He said the LMRA received several complaints last month from citizens related to job losses which were being addressed.

“We continue to accept applications from irregular workers and try to help them shift to the flexi work permit system which allows them to sponsor themselves, or leave the country (when flights resume), as part of the amnesty.”

Those applying and availing the amnesty are not required to pay fines and can leave Bahrain without any penalties.

“We are lifting the violations on our systems, to ensure the foreign worker can leave the country during the nine-month amnesty period.”

Those with pending court cases or travel bans against them and those who overstayed their visit visas are not eligible for the amnesty.

Mr Al Absi said the biggest challenge was to remove the fear from the expatriates.

Mr Al Absi

“Even if the inspectors catch the violators we cannot deport them due to flight restrictions, on the contrary we can help them legalise their stay.

“We want people to trust us during this time rather than be afraid.”

## EXTRACTED INFORMATION
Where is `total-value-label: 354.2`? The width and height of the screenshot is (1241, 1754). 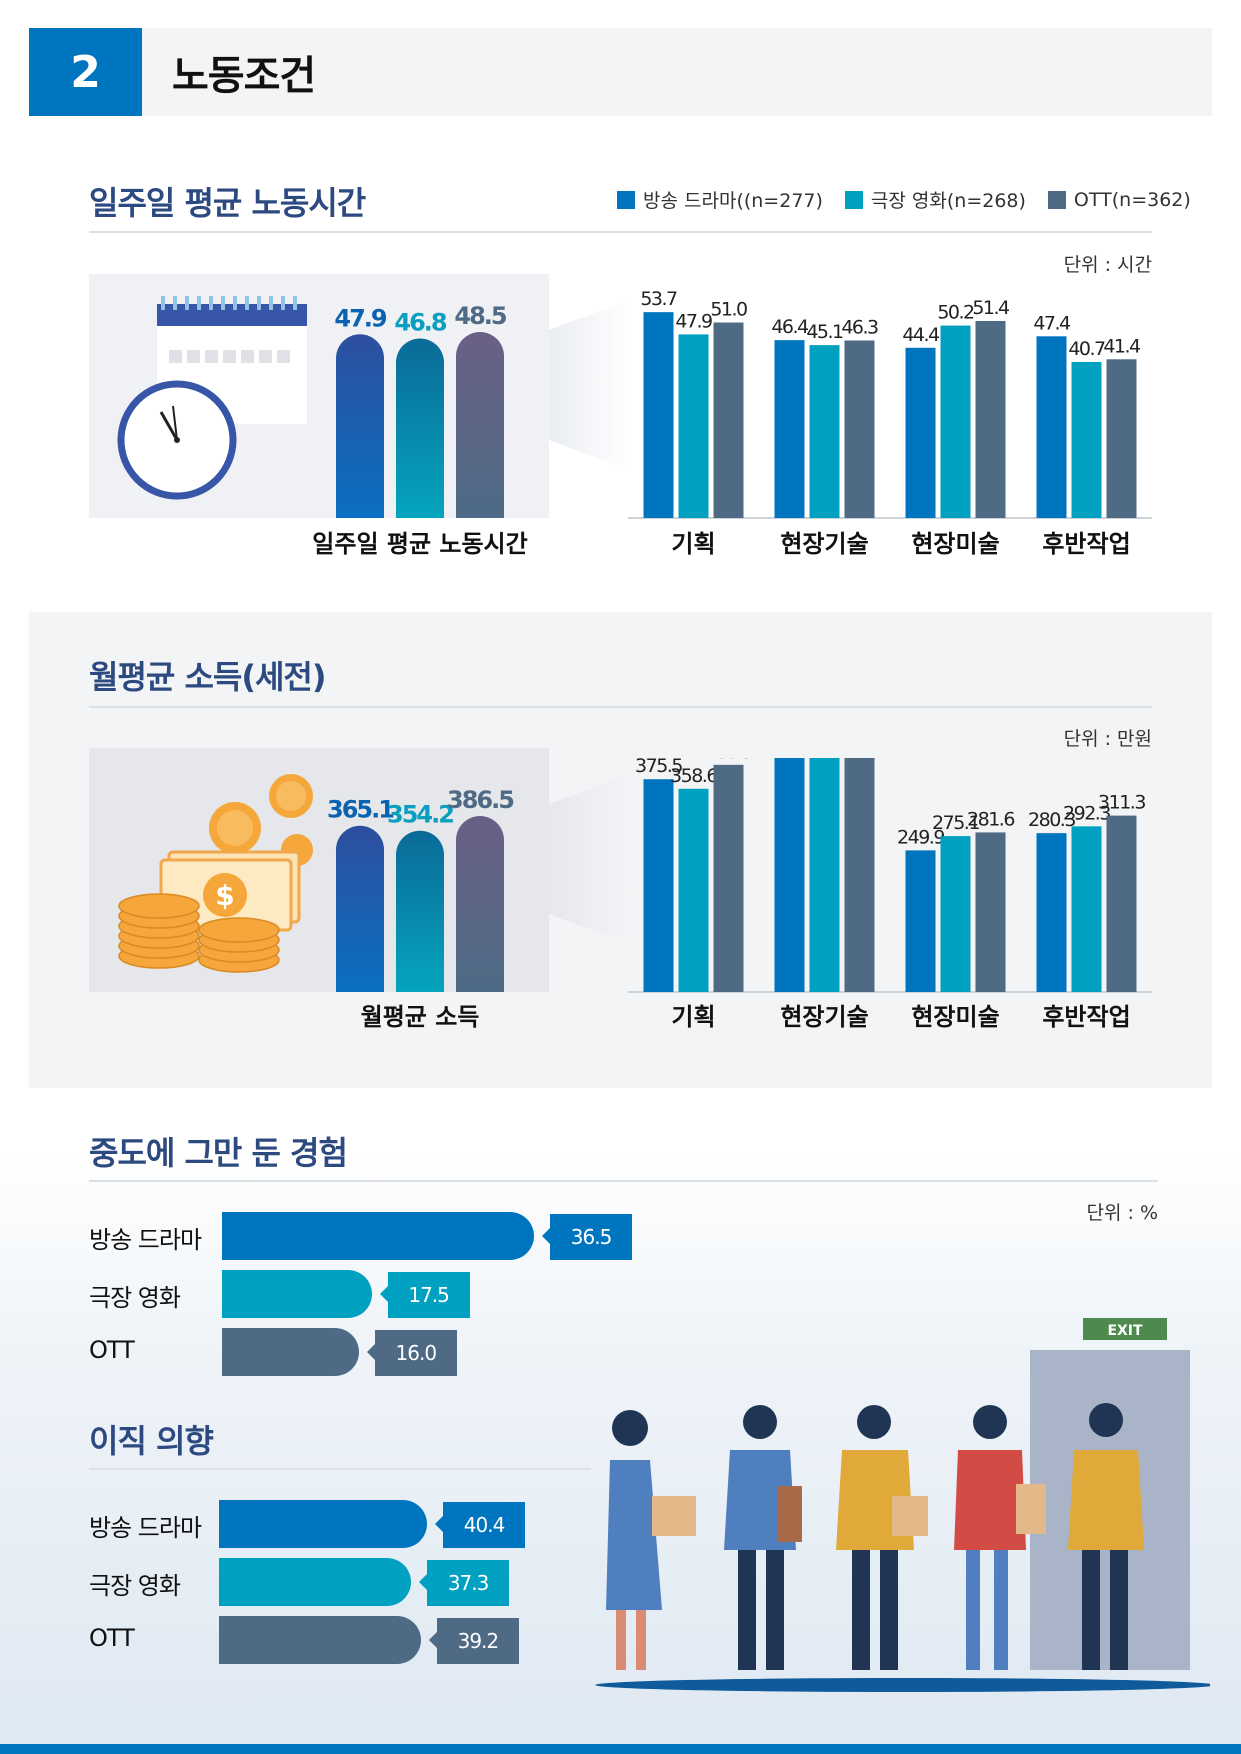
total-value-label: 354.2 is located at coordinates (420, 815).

--

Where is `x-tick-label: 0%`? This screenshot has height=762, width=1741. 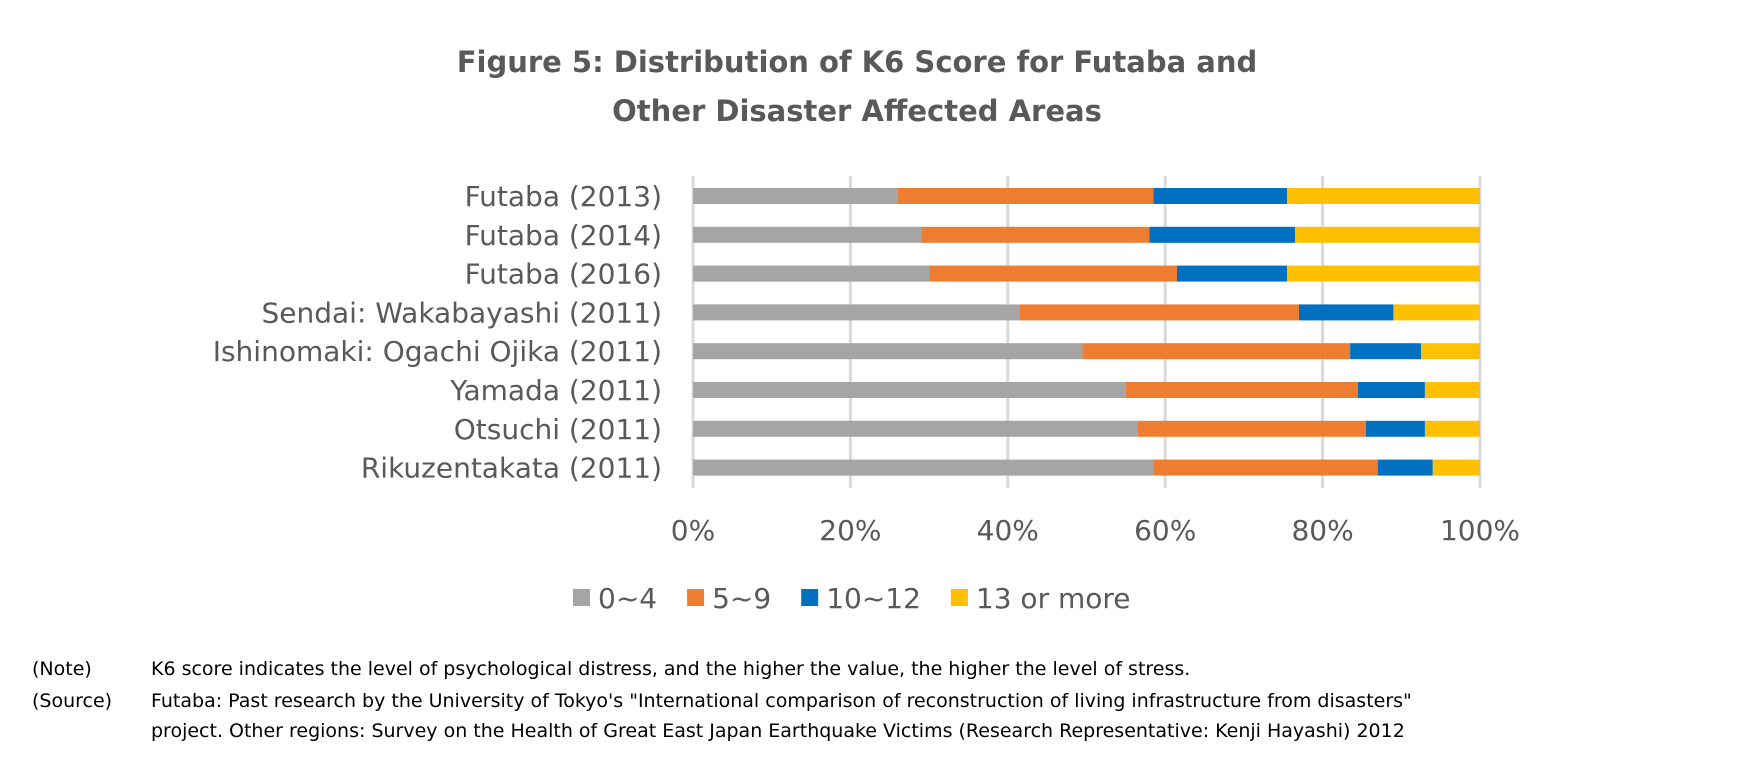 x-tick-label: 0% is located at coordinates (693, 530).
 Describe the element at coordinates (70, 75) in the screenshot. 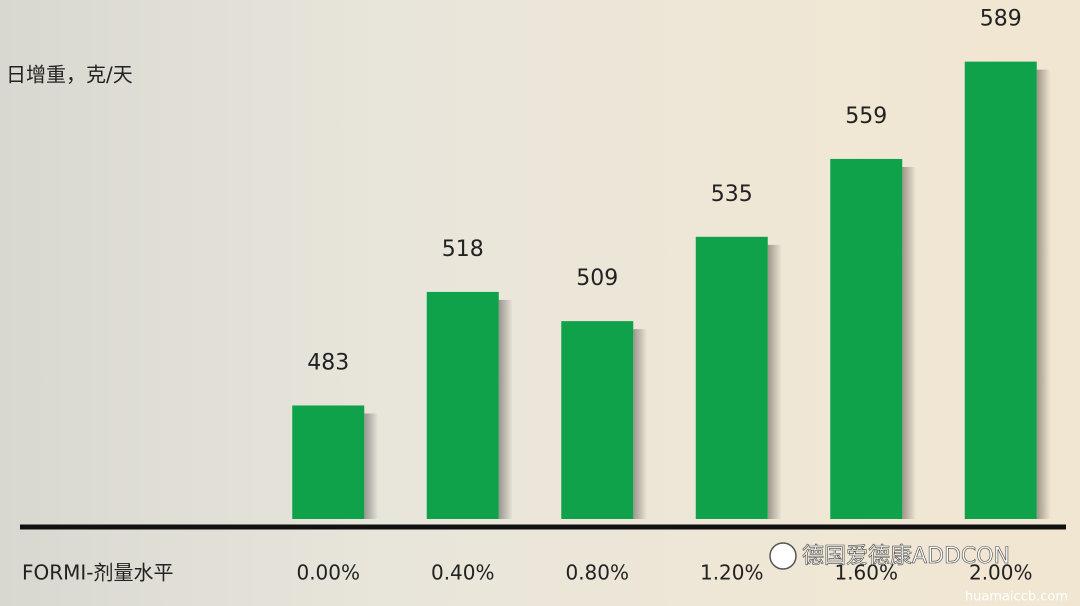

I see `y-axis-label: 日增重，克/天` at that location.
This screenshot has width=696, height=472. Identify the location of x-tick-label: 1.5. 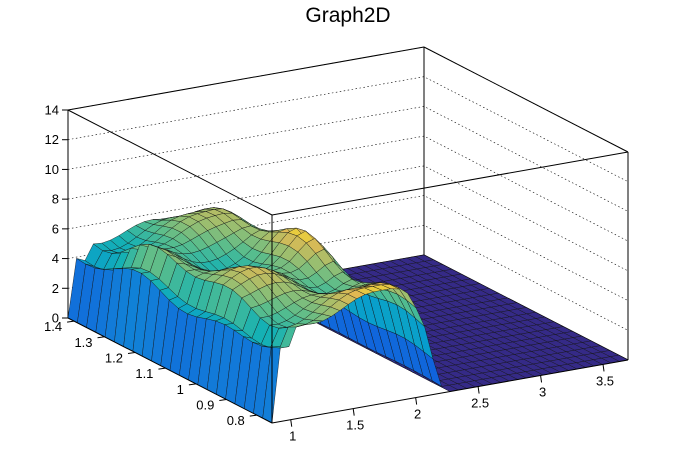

## ACTIVITY LIST
1. Reproduce word for word the part of the Bahrain amnesty passage starting with "He said the" and going on through "from the expatriates.".
2. Which people does the Bahrain amnesty passage say are not eligible for the amnesty?
3. Extend the Bahrain amnesty passage, picking up after its final sentence.

## ANSWERS IN ORDER
1.
He said the LMRA received several complaints last month from citizens related to job losses which were being addressed.

“We continue to accept applications from irregular workers and try to help them shift to the flexi work permit system which allows them to sponsor themselves, or leave the country (when flights resume), as part of the amnesty.”

Those applying and availing the amnesty are not required to pay fines and can leave Bahrain without any penalties.

“We are lifting the violations on our systems, to ensure the foreign worker can leave the country during the nine-month amnesty period.”

Those with pending court cases or travel bans against them and those who overstayed their visit visas are not eligible for the amnesty.

Mr Al Absi said the biggest challenge was to remove the fear from the expatriates.

2. Those with pending court cases or travel bans against them, and those who overstayed their visit visas.

3.
The last amnesty was in 2015 for six months during which 42,019 workers benefited, with 76 per cent (31,894) staying in the country after moving to new employers, while 24pc (10,125) returned to their countries.

A 2010 amnesty saw more than 6,000 illegal workers leaving the country, while thousands of undocumented migrant workers left during a five-month grace period in 2007.

Bangladesh Labour Counsellor Shaikh Islam told the GDN they were dealing with hundreds of daily walk-ins desperate to rectify their legal status.

“The majority of those who have so far applied for amnesty are Bangladeshis, based on our understanding,” he said.

The GDN reported last week that expats who lost their jobs, or are at the risk of losing their livelihoods could apply for the flexi work permit for less than BD200 and stay in the country for a year.

Those eligible for the permit include illegal expatriates with expired or terminated work permits, people who have not been paid salaries and have filed cases against their employers, and expatriates whose workplace has a cancelled Commercial Registration. Those with travel bans or facing court cases are not eligible.

Meanwhile, Mr Al Absi said more than 10,000 meals a day are being provided to low-income workers who are under home quarantine.

“We don’t want anyone to starve despite their legal status during this period,” he said.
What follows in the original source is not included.